In 1930 Halliburton hired pioneer aviator Moye Stephens on the strength of a handshake — for no pay, but unlimited expenses — to fly him around the world in an open cockpit biplane. The modified Stearman C-3B was named the Flying Carpet after the magic carpet of fairy tales, subsequently the title of his 1932 best-seller. They embarked on "one of the most fantastic, extended air journeys ever recorded" taking 18 months to circumnavigate the globe, covering 33,660 miles (54,100 km) and visiting 34 countries.

The pair started on Christmas Day 1930, making stops along the way, from Los Angeles to New York City, where they crated the airplane and boarded it on the oceanliner RMS Majestic. They sailed to England, where their extended mission began. They flew to France, then Spain, the British possession of Gibraltar, and on to Africa at Fez, Morocco (where Stephens performed aerobatics for the first air meet held in that country). They crossed the Atlas mountains and set out across the Sahara to Timbuktu, getting special permission to use fuel caches of the Standard Oil Company. While in Timbuktu, both were guests of celebrated Frenchman Pere Yakouba, an Augustinian monk who had years before fled from the distractions of modern society and become patriarch and a noted scholar of the community. They flew to their destination without mishap, then continued eastward, spending several weeks in Algeria with the French Foreign Legion, and continuing via Cairo and Damascus, with a side trip to Petra.

In Persia (now Iran) they met German aviatrix Elly Beinhorn, who was grounded by mechanical problems. They assisted her and then worked out shared itineraries. Later, Halliburton wrote a foreword to her book Flying Girl about these and other of her adventures in the air. Now exhausted, and their plane tiring, Stephens and Halliburton continued their eastward journey. In Persia, Crown Princess Mahin Banu had a ride in the airplane. In neighbouring Iraq, the young Crown Prince Ghazi, had a ride; they flew him over his school yard.

In India, Halliburton visited the Taj Mahal, which he had first visited in 1922. In Nepal, as The Flying Carpet flew past Mt. Everest, Halliburton stood up in the open cockpit of the plane and took the first aerial photograph of the mountain. To the delight of an amazed Maharajah of Nepal, Stephens performed daring aerobatics. In Borneo, Halliburton and Stephens were feted by Sylvia Brett, wife of the White Rajah of Sarawak. They gave her a ride, making Ranee Sylvia the first woman to fly in that country. At the Rajang River, they took the chief of the Dyak head hunters for a flight: he gave them 60 kilos of shrunken heads, which they dared not refuse but dumped as soon as possible. They were the first Americans to fly to the Philippines: in Manila the plane was again loaded onto a ship to cross the ocean. They flew the final leg from San Francisco to Los Angeles.
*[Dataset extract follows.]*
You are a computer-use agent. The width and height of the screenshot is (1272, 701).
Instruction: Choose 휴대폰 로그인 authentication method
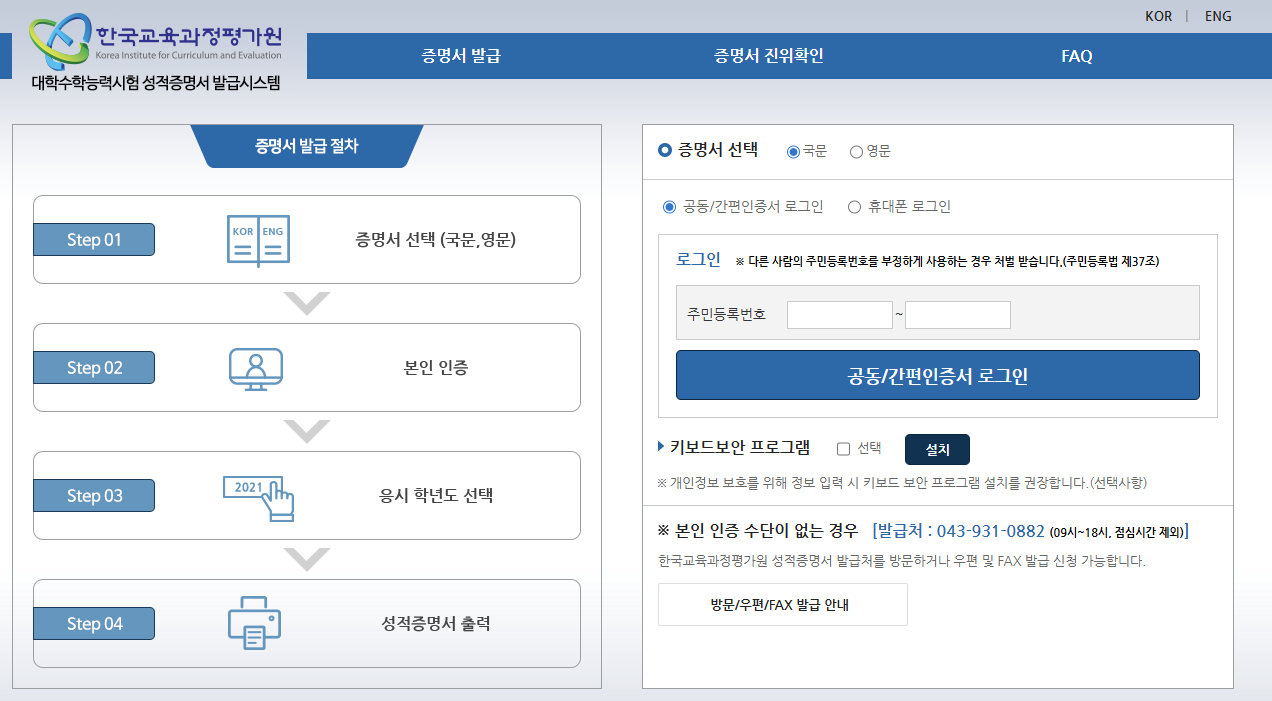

In Moye Stephens, Halliburton, a careful planner, had chosen his pilot well, and, in a reassuring letter to his parents (January 23, 1932), recited his many flight skills. Stephens, for instance, during one aerobatic display, astutely aborted a slow roll the moment he realized that Halliburton had not fastened his seat belt. Stephens later became chief test pilot of the Northrop Flying Wing, which evolved into today's B-2 Spirit stealth bomber. The around-the-world trip had cost Halliburton over $50,000, plus fuel; in the first year, the book he entitled The Flying Carpet (after his valiant plane) earned him royalties of $100,000, in those depression-era days a remarkably large sum. Barbara H. Schultz' Flying Carpets, Flying Wings – The Biography of Moye Stephens (2011), besides recount the Flying Carpet Expedition from a flier's viewpoint as well as document Stephens (1906–1995) contributions to aviation history, contains Stephens' extended reports of the adventure; rare glimpses into the travel writer's art, these give historic balance to Halliburton's often romanticized renditions.